Prior to the charge / discharge cycle test, the charge / discharge curves of the batteries of Examples 1 and 2 and the battery of Comparative Example were examined in order to compare the states of charge and discharge. The charge / discharge curves are almost similar to those of the comparative example battery, and the example batteries 1 and 2 have discharge capacities and energy densities comparable to those of the conventional non-aqueous electrolyte secondary battery. I understood it. Further, it was confirmed that the battery voltage and capacity were not decreased at the time of discharging, and sufficient reliability as a battery was obtained.

FIG. 2 shows the relationship between the cycle number and the capacity retention rate of the measured batteries of Examples 1 and 2 and the battery of Comparative Example.

As can be seen from FIG. 2, in the comparative batteries, the capacity retention rate drastically decreases with an increase in the number of cycles, whereas in the example batteries 1 and 2, the capacity retention rate is extremely low. Further, the decrease of the discharge capacity is caused not only by the deterioration of the positive electrode but also by the deterioration of the negative electrode, but in the case of all the batteries of the present example, the same metallic lithium was used as the negative electrode active material. can do.

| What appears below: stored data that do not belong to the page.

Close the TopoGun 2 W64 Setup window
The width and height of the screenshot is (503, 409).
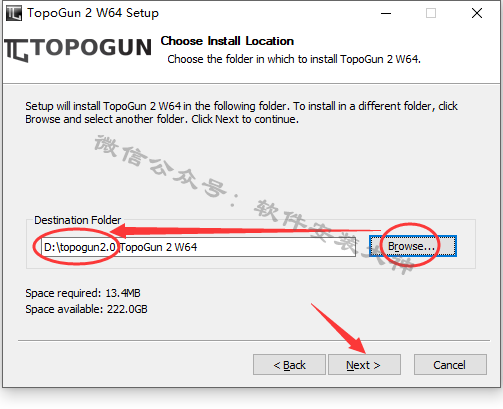tap(477, 13)
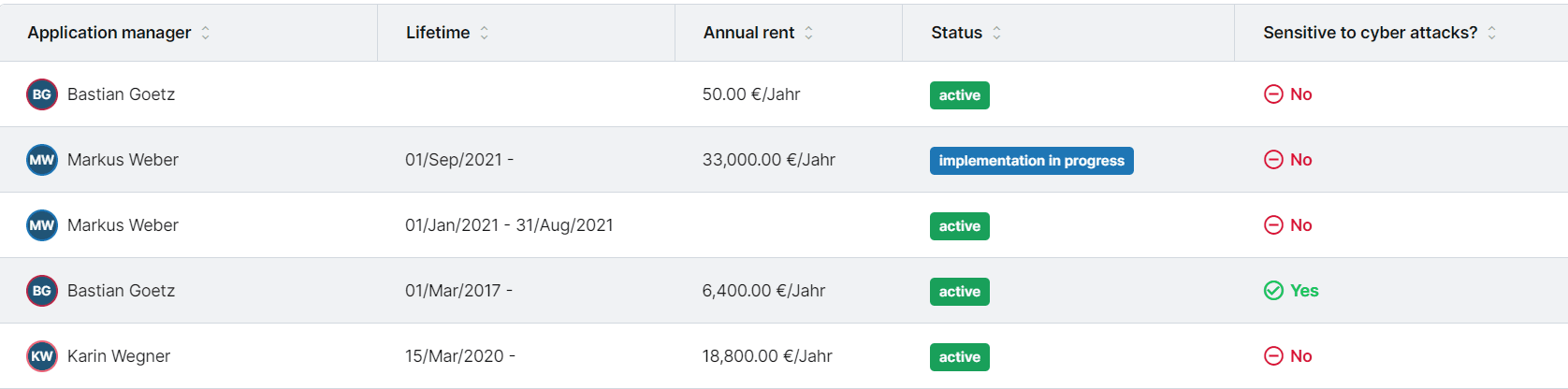Click the MW avatar in the 31/Aug/2021 row
The width and height of the screenshot is (1568, 389).
tap(42, 225)
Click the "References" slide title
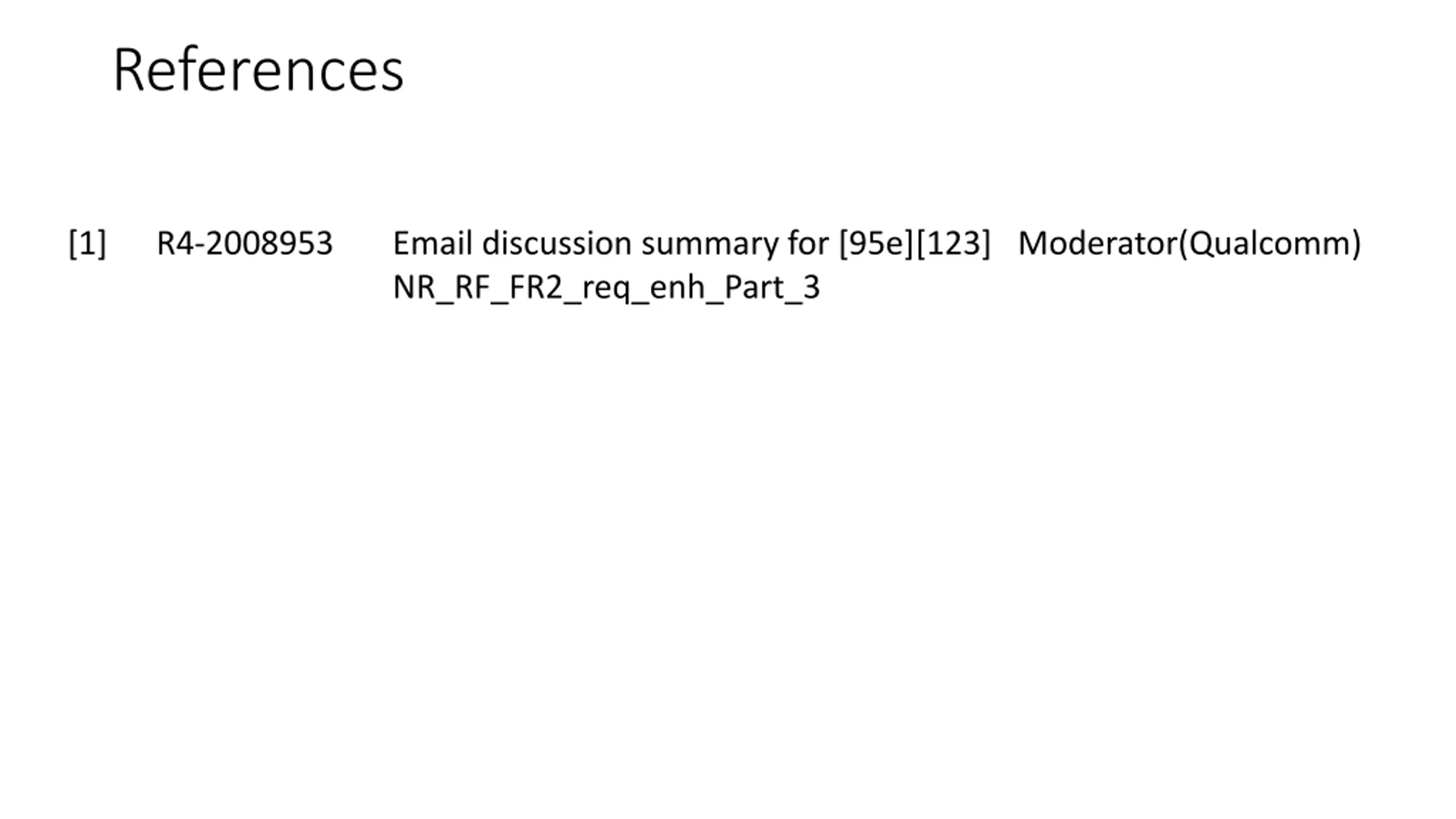 258,70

Therefore, when a relative evaluation is performed from the capacity retention rate at the 40th cycle, the decrease rate ΔDc of the discharge capacity in the comparative battery is about 2
On the other hand, the reduction rate ΔD _A of the discharge capacity in the example battery 1 in which the composition ratio y of Ti was 0.025 was about 1%, while it was about 1%
The reduction rate ΔD _B of the discharge capacity in the example battery 2 in which the composition ratio y of Ti was 2% and 0.05 was only about 8%, which indicates that the reduction rate of the discharge capacity is lower than that of the comparative example battery. ..

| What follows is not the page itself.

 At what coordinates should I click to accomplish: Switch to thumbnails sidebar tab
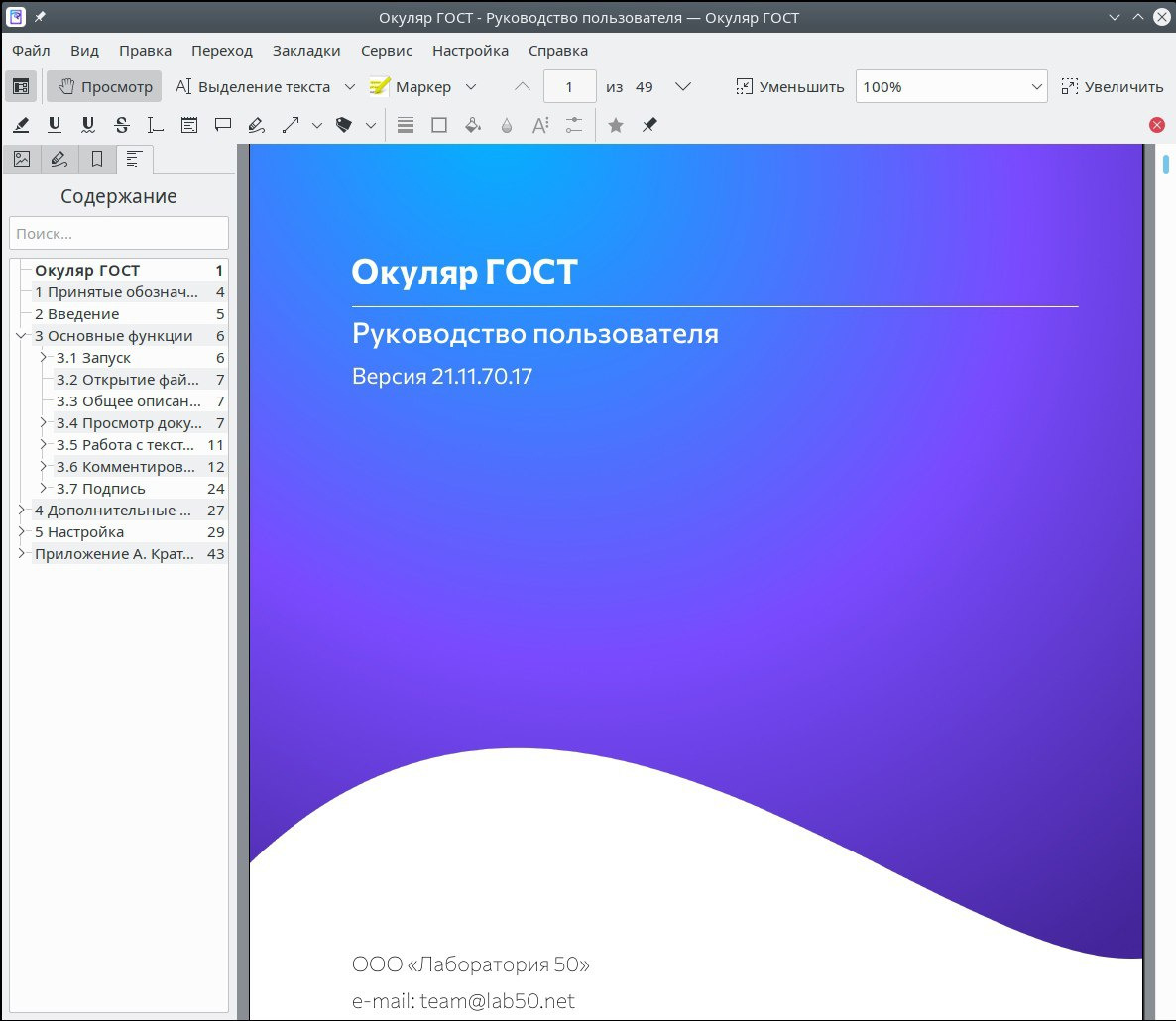22,159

Therefore, from these results, the existing Li _x
Li _X Ti _y C, a new active material in which Ti is dissolved in CoO ₂
By using o _1-y O ₂ (x ≦ 1.10, y ≦ 0.05), it is apparent that the discharge capacity and energy density of the conventional battery can be maintained and the reduction of the cycle life of the battery can be suppressed. became.

[0038]

As is apparent from the above description, in the present invention, the composite oxide of the new positive electrode active material Li _X Ti _y Co _{1 -y} O _{2 in} which Ti is solid-dissolved in the lithium cobalt composite oxide is used in the positive electrode. Since the material is used, the chemical stability associated with changes in the crystal structure of the positive electrode is improved, without lowering the charge / discharge capacity and charge / discharge efficiency of the positive electrode active material and the electrode potential,
It is possible to prevent the cycle life of the battery from decreasing.

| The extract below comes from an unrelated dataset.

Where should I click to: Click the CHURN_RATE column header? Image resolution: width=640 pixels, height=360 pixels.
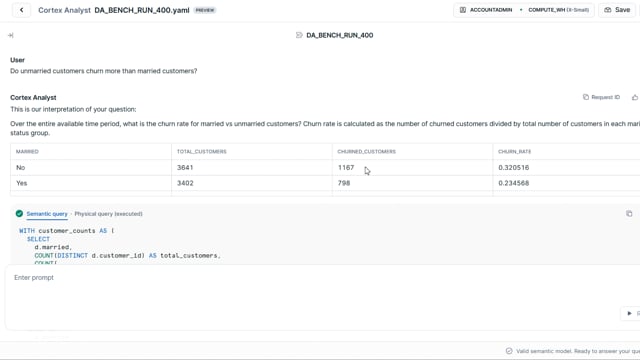[x=515, y=151]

[Brief description of drawings]

FIG. 1 Li: Ti: Co = 1: 0.025: 0.97
5 is an X-ray diffraction spectrum of the complex oxide of No. 5.

FIG. 2 is an X-ray diffraction spectrum of a composite oxide with Li: Ti: Co = 1: 0.05: 0.95.

FIG. 3 Li: Ti: Co = 1: 0.075: 0.92
5 is an X-ray diffraction spectrum of a sintered body obtained by firing the mixture of No. 5.

FIG. 4 is an X-ray diffraction spectrum of a LiCoO ₂ composite oxide.

FIG. 5 is a characteristic diagram showing a change in capacity retention rate with respect to the number of cycles of a non-aqueous electrolyte secondary battery.

Claims (1)

Claim: What is claimed is: 1. In a non-aqueous electrolyte secondary battery using an inorganic compound as a positive electrode active material, a compound obtained by solid-solving lithium cobalt composite oxide with Ti is used as the positive electrode active material. A characteristic non-aqueous electrolyte secondary battery.